To-May-to … To-Mah-to

It’s spring. Yippee, that means time to plant the seeds of summer vegetables in the garden. Winter in the garden is mostly about root veggies … turnips, parsnips, rutabegas, radishes, beets, occasionally carrots and kale, kale, kale and kale. Well, maybe just kale and kale.

But spring in the garden brings dreams of summer vegetables - beans, snow peas, broccoli, asparagus, peppers, cucumbers, zucchini, winter squash and spinach, to name a few. But the one vegetable, albeit technically a fruit, that makes me want to channel Fred Astaire and Ginger Rogers and sing “Let’s Call the Whole Thing Off” is the tomato! You know, they sing, “to-may-to, to-mah-to, po-tay-to, po-tah-to, let’s all the whole thing off.”

I’m happy to report that they’re not actually singing about tomatoes or potatoes, for that matter, because planting tomatoes is an outright necessity, not to be called off. And that’s because there is absolutely nothing that tastes as good as a fresh, just-picked, homegrown, summer tomato. Oh my, it’s no wonder it’s been called the love apple. I have been known to stand in my garden, on a hot July day, picking and eating tomatoes; juices dripping down my chin and onto my shirt. Don’t care. No one around but my chickens to judge me. 

Last month, I filled my greenhouse shelves with pots of tomato seeds; just like the tomato, I’m an overachiever. Currently, I have 37 tomato seedlings that will be ready to plant in the weeks ahead. I’ve got red and yellow and orange; cherry and plum and grape. I’m hoping I have a bumper crop so I can sauce ‘em and sun dry ‘em and pickle ‘em and then in winter when there are no fresh tomatoes to be had, I’ll be in tomato heaven.
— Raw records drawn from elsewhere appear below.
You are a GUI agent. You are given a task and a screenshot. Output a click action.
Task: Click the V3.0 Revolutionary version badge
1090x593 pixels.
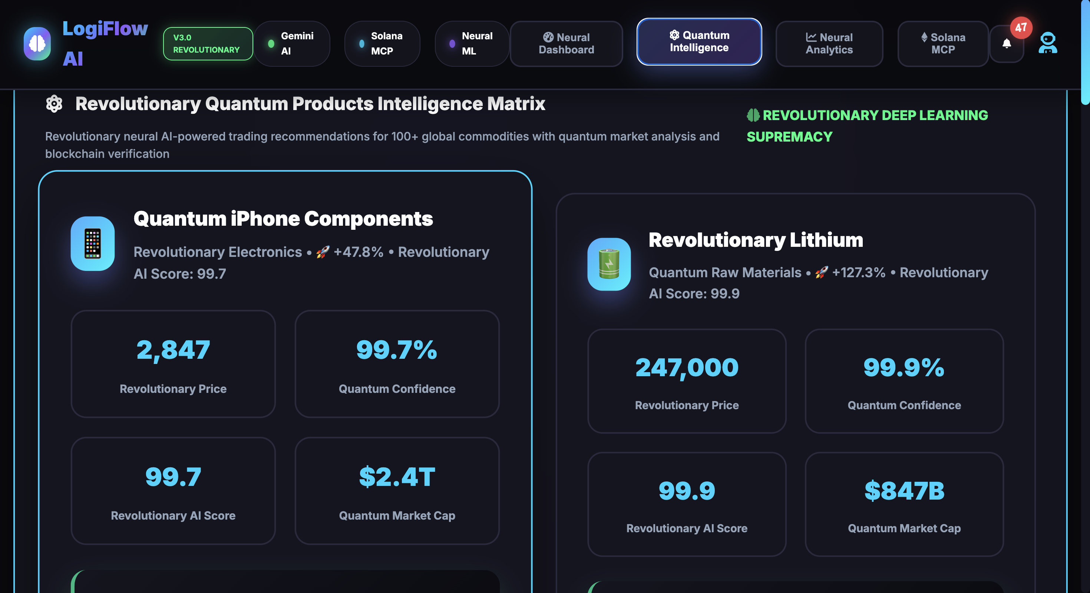[x=207, y=44]
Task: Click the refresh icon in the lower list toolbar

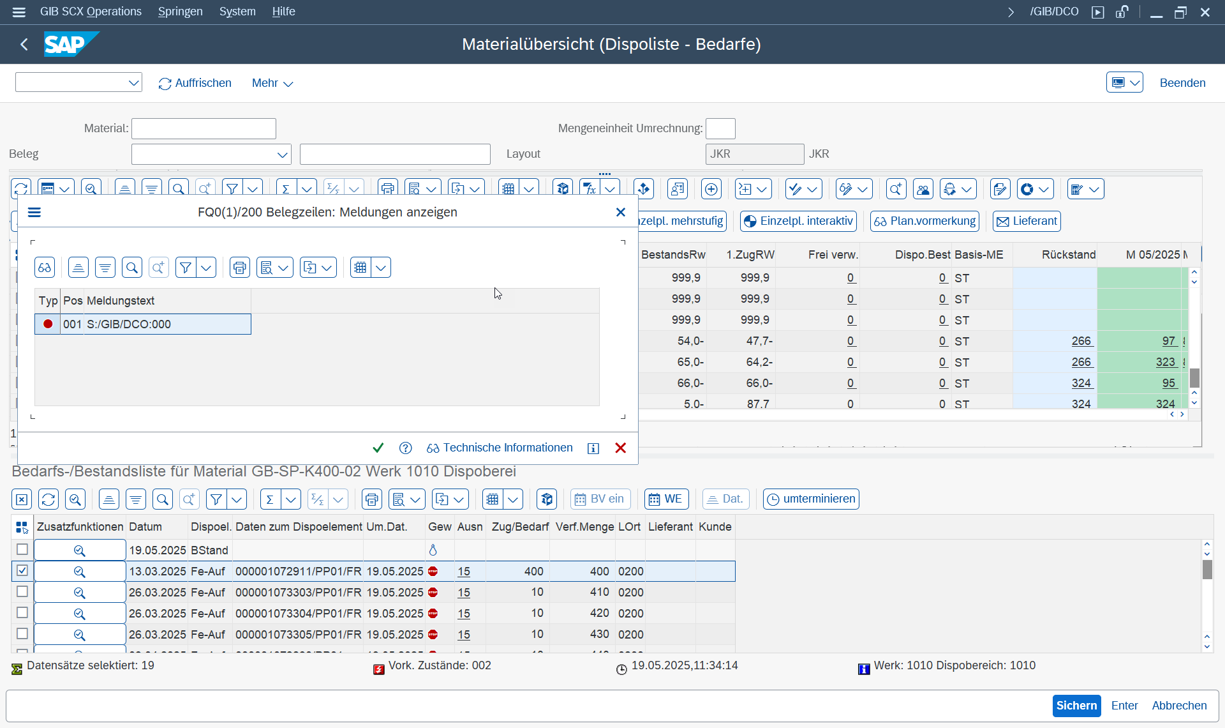Action: (x=48, y=499)
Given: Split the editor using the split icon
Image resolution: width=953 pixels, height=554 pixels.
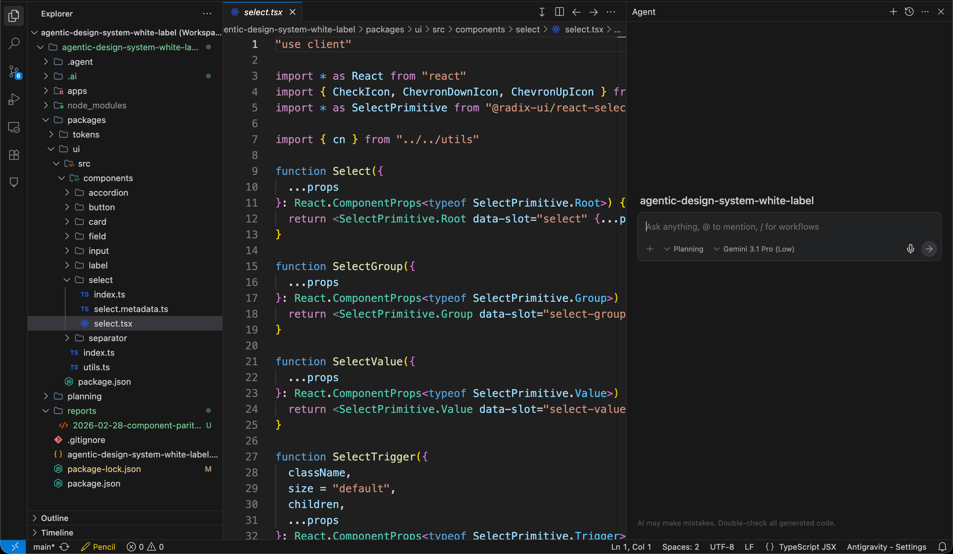Looking at the screenshot, I should click(559, 12).
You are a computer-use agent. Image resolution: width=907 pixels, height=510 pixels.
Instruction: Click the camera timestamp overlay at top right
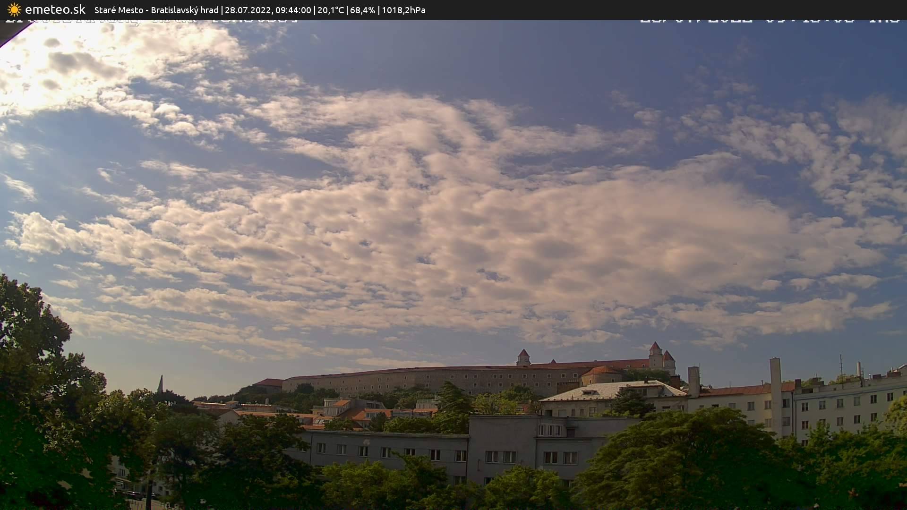tap(769, 21)
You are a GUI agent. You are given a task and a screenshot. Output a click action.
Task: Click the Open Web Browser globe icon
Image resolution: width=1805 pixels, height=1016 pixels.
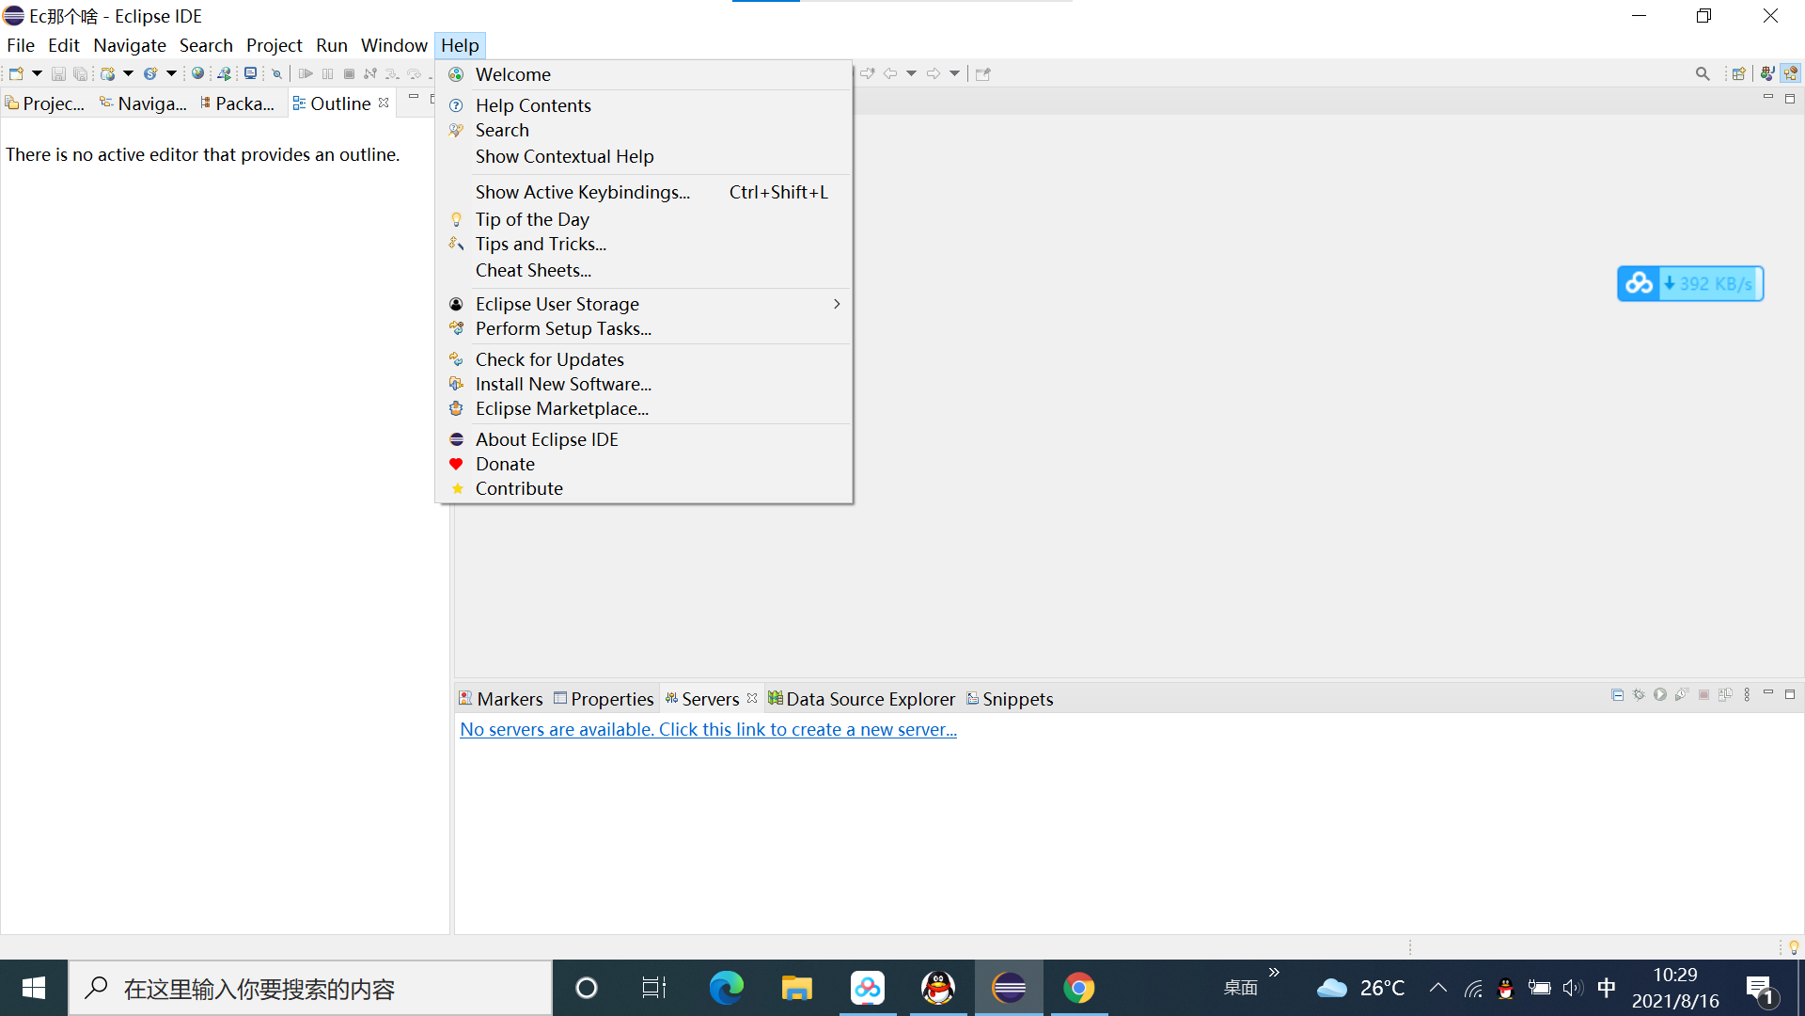point(197,73)
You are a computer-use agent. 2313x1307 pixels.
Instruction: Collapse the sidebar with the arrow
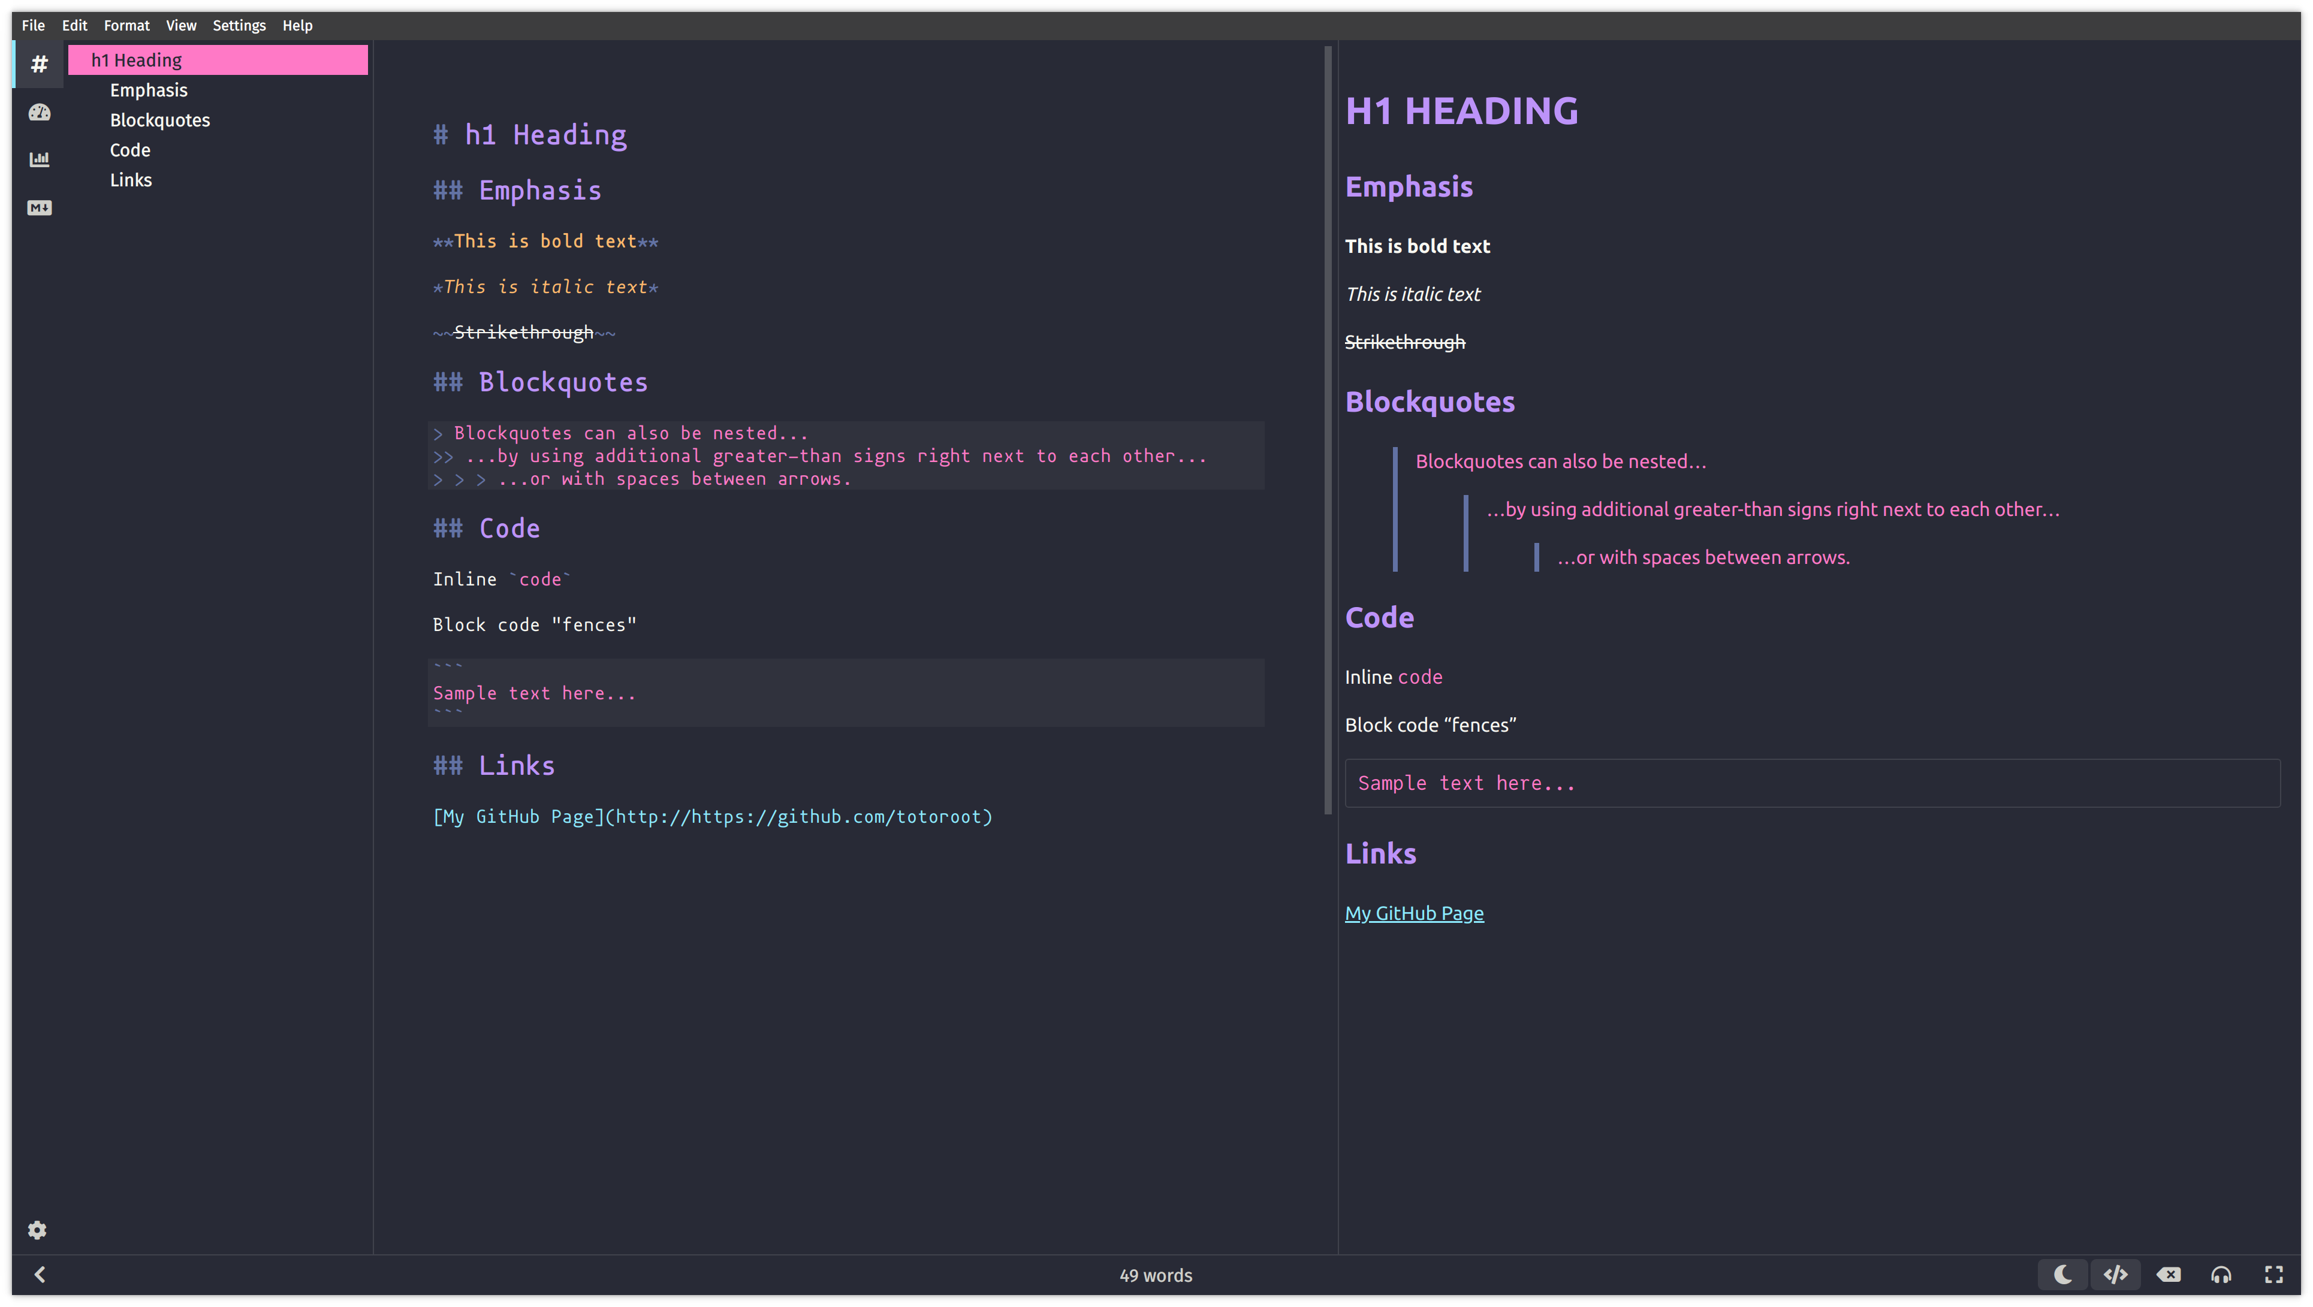click(40, 1275)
As a lover of tomatoes, it’s odd now to think that they were once thought to be poisonous and if eaten would, quite likely, send you to heaven. The tomato plant, a member of the deadly nightshade family, is poisonous; everything but the beautiful red fruit that we eat. And we’ve been eating them here in the States since the 1700s. They took a circuitous route to get here, beginning in Peru where they grew wild, returning to Europe with the Spanish explorers, and brought back to the US with European immigrants where they have become the number one homegrown vegetable … next to zucchini, a topic for another day.

I’m not embarrassed to admit that I have a love affair with tomatoes. Fred and Ginger go on to sing:

But oh, if we call the whole thing off,
Then we must part
And oh, if we ever part, then that might break my heart.


It would indeed brake my heart to sever my relationship with tomatoes. The only severing I’m going to do is when I pick them off the vine. No matter how you pronounce it, to-may-to or to-mah-to, in my vernacular I just say yummy!